[Collected data]
○ ○ ○

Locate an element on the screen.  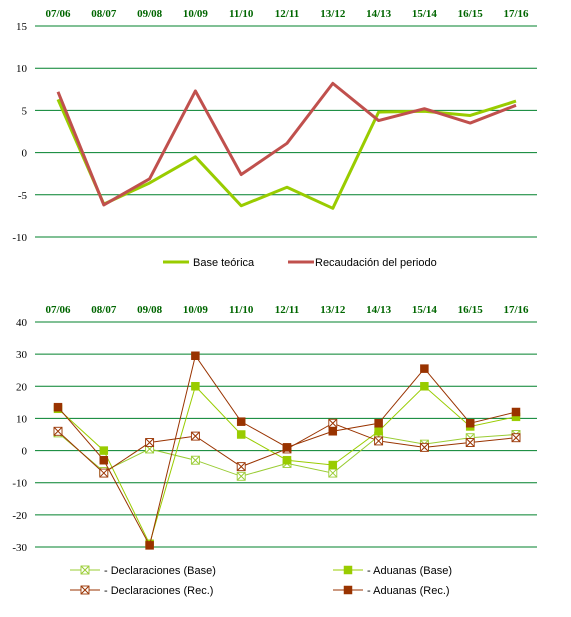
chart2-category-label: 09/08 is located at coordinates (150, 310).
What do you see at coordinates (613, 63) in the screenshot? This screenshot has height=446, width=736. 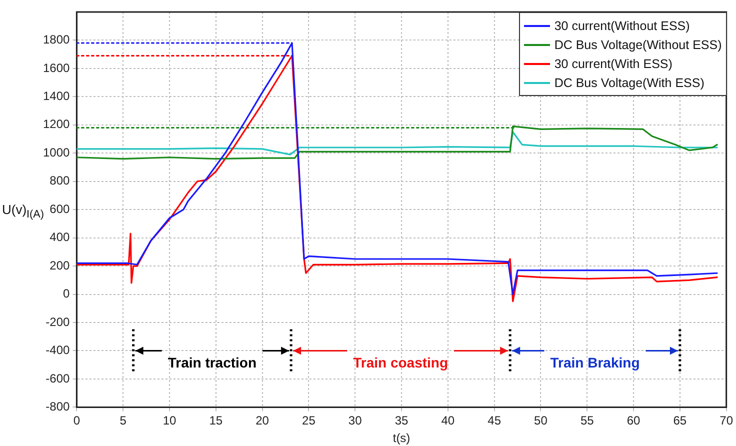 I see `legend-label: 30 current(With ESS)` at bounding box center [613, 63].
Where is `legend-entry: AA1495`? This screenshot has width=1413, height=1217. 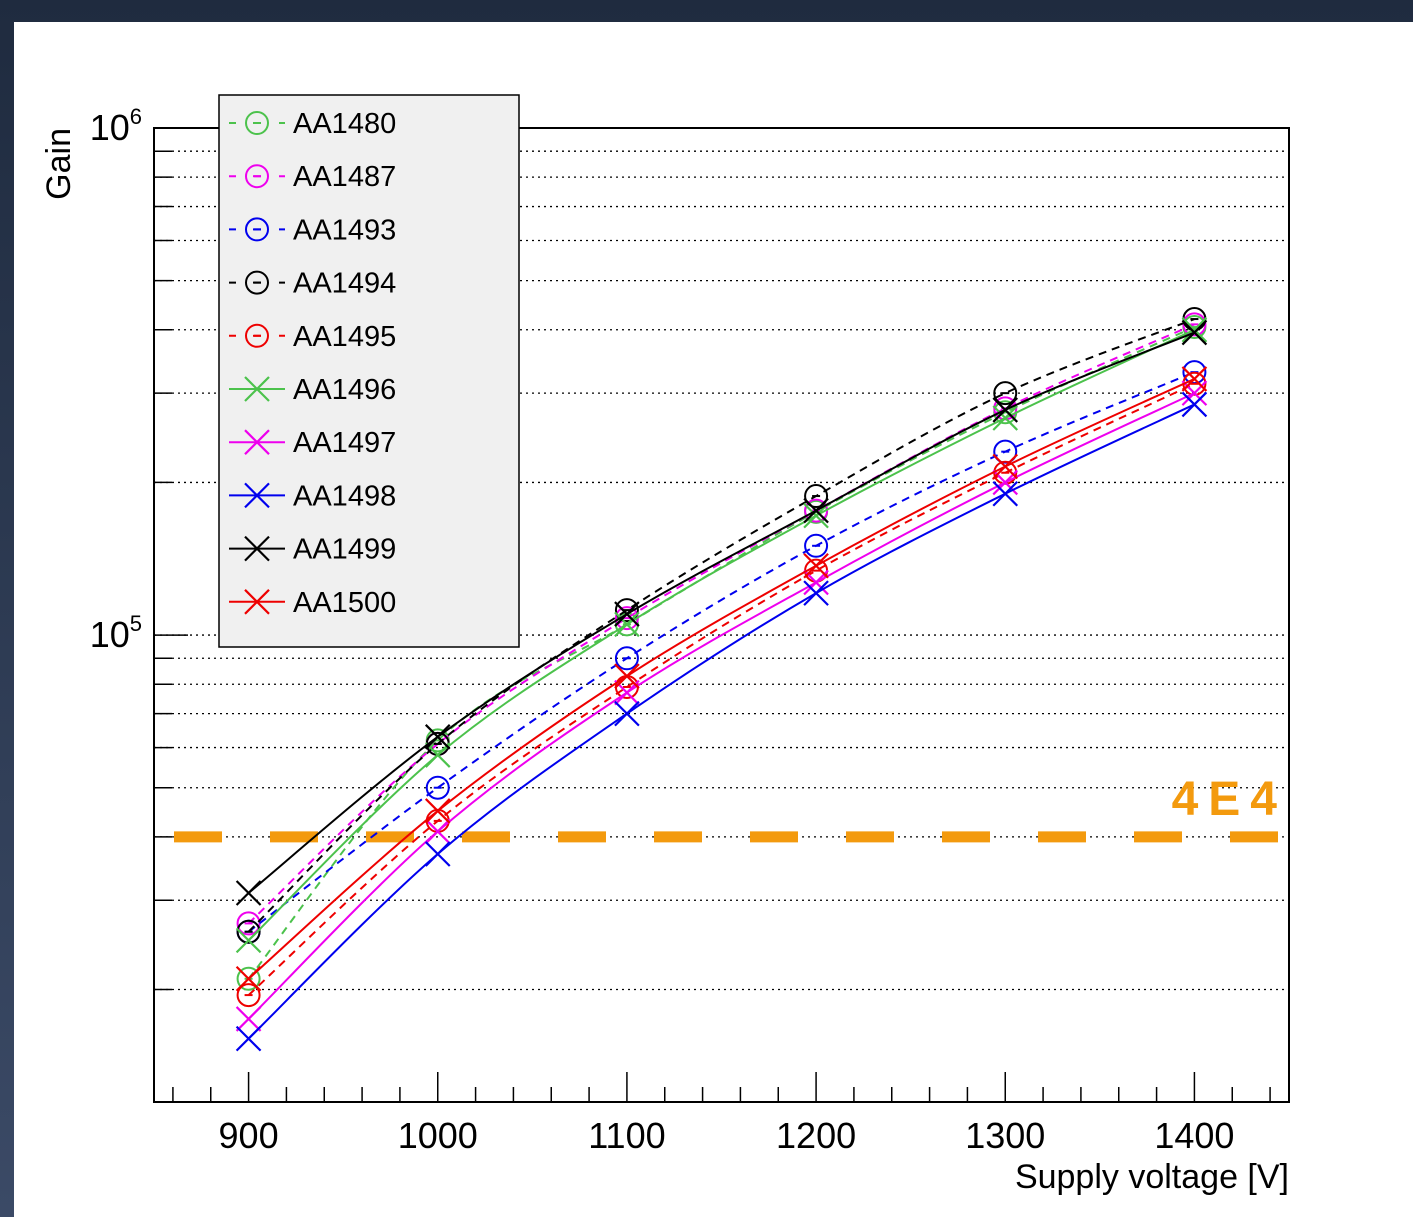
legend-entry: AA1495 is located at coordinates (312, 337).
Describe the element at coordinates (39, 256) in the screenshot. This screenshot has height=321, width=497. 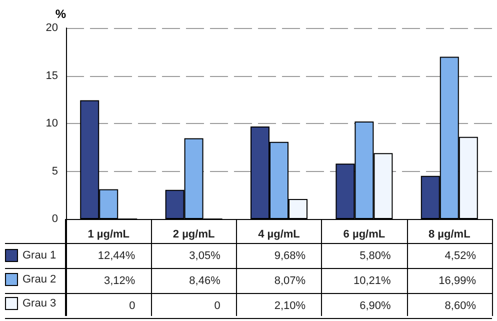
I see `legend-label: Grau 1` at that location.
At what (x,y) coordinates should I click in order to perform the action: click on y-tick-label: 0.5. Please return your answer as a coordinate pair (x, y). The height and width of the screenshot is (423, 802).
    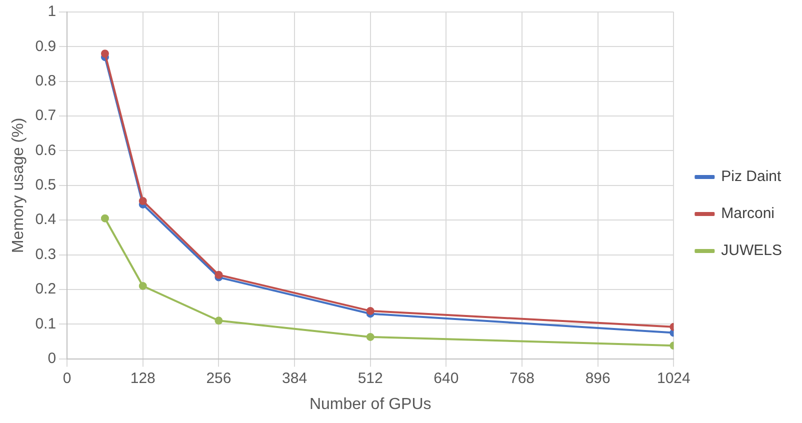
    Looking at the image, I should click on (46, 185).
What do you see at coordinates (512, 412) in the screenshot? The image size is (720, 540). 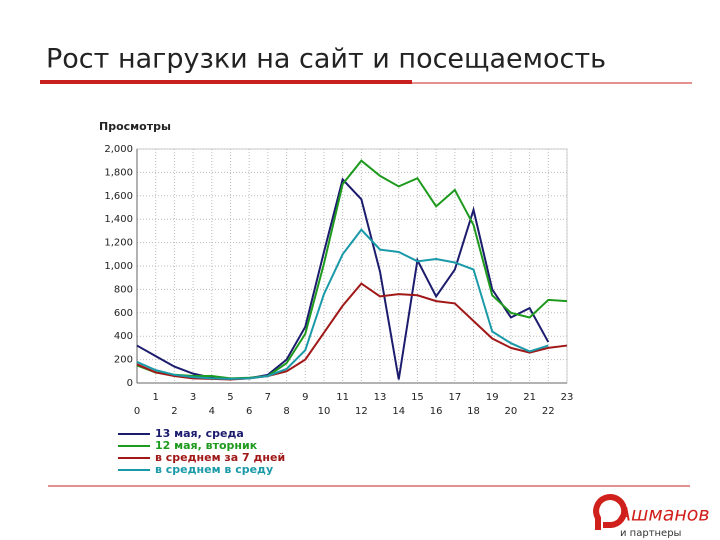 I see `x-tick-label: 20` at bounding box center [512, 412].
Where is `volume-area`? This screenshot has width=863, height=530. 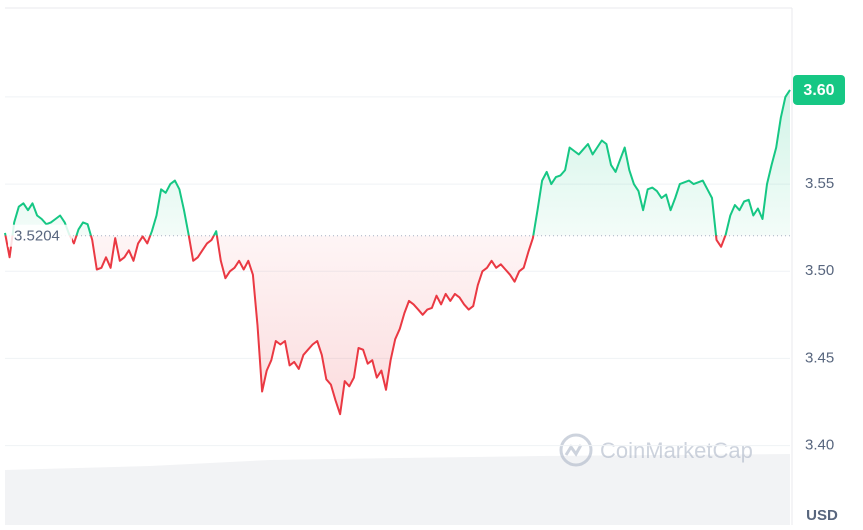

○ ○ ○

• **TRY IT**: List every line of the records above that contains the word "click", treating uppercase and lowercase as different.

• **REPLY TO THE TASK**:
At what (x,y) coordinates should I click in order to perform the action: click on y-tick-label: 0.5. Please return your answer as a coordinate pair (x, y). The height and width of the screenshot is (423, 802).
    Looking at the image, I should click on (46, 185).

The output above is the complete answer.